Zusammen bringen es die fünf Spieler also auf rund 55 Millionen Follower, man könnte sie also durchaus als Influencer bezeichnen – ihr Einfluss in den sozialen Netzwerken wird aber praktisch nicht fürs Marketing genutzt. Das liegt natürlich daran, dass die Fünf in andere Werbeverträge eingebunden sind, sodass ihr Einfluss bei Instagram & Co. weitgehend ungenutzt bleibt.

Die wichtigsten Themen: Mode und Kosmetik

Ganz anders ist das bei den folgenden Influencern, die ebenfalls zahlreiche Follower hinter sich geschart haben und die ihren Einfluss im Netz Unternehmen für Marketing-Zwecke zur Verfügung stellen.

Platz eins mit jeweils rund fünf Millionen YouTube- und Instagram-Abonnenten belegt ganz klar Bianca Heinicke, die mit ihrem YouTube-Kanal Bibis Beauty Palace bekannt geworden ist. Neben Videos zu Mode und Make-up bietet sie inzwischen auch sehr viele Lifestyle-Informationen und hat zudem versucht, mit einem eigenen Musikvideo, einer eigenen Kosmetiklinie und einem „Bibi-Smartphone“, das von der Telekom vertrieben wurde, in anderen Bereichen Fuß zu fassen.

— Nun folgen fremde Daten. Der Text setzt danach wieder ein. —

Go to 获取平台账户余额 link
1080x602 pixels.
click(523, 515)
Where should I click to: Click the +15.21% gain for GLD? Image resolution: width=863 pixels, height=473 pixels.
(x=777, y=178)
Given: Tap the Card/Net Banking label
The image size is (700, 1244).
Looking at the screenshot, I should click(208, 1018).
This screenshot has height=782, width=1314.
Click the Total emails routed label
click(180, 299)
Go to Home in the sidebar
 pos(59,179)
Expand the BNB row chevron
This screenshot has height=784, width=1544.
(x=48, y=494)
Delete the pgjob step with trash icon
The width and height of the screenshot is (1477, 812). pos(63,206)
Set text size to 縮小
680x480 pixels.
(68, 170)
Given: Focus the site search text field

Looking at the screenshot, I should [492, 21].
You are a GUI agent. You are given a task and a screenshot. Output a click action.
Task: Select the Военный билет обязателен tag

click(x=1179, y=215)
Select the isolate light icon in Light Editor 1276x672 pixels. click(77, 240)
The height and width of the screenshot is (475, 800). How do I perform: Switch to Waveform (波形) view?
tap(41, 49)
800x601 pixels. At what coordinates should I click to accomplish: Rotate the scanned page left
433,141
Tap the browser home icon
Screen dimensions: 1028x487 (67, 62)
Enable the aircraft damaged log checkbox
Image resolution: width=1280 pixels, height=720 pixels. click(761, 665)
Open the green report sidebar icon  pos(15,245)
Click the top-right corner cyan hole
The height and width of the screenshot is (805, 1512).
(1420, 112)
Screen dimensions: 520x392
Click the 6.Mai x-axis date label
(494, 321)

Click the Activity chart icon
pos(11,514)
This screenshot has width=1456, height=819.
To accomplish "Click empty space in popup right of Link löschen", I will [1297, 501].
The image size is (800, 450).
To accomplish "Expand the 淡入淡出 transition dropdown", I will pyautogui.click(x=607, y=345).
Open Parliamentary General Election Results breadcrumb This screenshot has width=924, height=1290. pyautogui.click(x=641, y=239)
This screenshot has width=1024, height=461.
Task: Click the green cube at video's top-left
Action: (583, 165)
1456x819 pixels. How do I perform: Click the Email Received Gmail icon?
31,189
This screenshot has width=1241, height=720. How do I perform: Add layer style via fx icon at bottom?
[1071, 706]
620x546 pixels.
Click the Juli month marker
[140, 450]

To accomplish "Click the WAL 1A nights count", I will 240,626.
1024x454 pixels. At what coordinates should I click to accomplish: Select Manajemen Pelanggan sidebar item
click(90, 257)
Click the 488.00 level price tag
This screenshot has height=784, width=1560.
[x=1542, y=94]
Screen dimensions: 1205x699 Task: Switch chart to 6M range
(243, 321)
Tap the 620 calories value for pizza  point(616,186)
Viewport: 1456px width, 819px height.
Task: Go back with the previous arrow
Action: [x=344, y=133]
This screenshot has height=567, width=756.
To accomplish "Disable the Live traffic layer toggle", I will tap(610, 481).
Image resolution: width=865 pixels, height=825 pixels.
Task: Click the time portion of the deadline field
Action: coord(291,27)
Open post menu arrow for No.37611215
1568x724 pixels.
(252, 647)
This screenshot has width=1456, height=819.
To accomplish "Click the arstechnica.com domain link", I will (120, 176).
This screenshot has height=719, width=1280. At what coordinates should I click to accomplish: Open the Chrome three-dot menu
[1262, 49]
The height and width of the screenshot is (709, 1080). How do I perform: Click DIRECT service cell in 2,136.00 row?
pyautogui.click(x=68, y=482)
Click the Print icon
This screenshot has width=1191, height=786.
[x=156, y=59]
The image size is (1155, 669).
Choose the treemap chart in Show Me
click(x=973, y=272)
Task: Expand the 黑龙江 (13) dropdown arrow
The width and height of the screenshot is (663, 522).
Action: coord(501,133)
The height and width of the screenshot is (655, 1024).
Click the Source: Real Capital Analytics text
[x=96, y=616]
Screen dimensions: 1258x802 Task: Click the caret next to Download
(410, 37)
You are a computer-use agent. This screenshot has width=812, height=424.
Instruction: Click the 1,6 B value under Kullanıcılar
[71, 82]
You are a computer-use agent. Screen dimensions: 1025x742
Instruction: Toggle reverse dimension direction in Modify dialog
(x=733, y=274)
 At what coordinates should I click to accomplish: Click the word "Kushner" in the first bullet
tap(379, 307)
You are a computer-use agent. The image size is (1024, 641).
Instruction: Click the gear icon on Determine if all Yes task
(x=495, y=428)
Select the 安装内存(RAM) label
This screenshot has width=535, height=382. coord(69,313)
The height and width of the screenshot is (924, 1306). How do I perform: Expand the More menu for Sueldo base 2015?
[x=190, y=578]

Bibi dicht auf den Fersen ist Dagmara Ochmanczyk alias Dagi Bee. Auf Instagram folgen ihr ebenfalls rund fünf Millionen Menschen, auf YouTube bringt sie es dagegen „nur“ auf gut dreieinhalb Abonnenten. Dagi Bee ist, genau wie Bibi, vor allem durch Videos zu Kosmetik bekannt geworden, sie erweiterte ihr Repertoire aber sehr schnell und konnte inzwischen sogar eine erste Filmrolle ergattern.

Influencer … und dann?

Ruhm währt nicht ewig, das ist auch den meisten Influencern klar. Ihr Erfolg hängt vor allem davon ab, dass sie einen Draht zu ihren Followern haben, dass sie Stimmungen erkennen und diese für sich nutzen. Irgendwann wird allein der Altersunterschied zum größtenteils jungen Publikum in den sozialen Netzwerken dafür sorgen, dass ihr Stern sinkt.

Dementsprechend arbeiten die meisten Influencer daran, sich ein zweites Standbein aufzubauen, etwa mit einer eigenen Modelinie, als Musiker oder Schauspieler. Da ist es natürlich hilfreich, dass sie bereits eine große Zahl an Fans hinter sich wissen – aber ob der Erfolg auch abseits der sozialen Netzwerke von Dauer sein wird, kann nur die Zeit zeigen.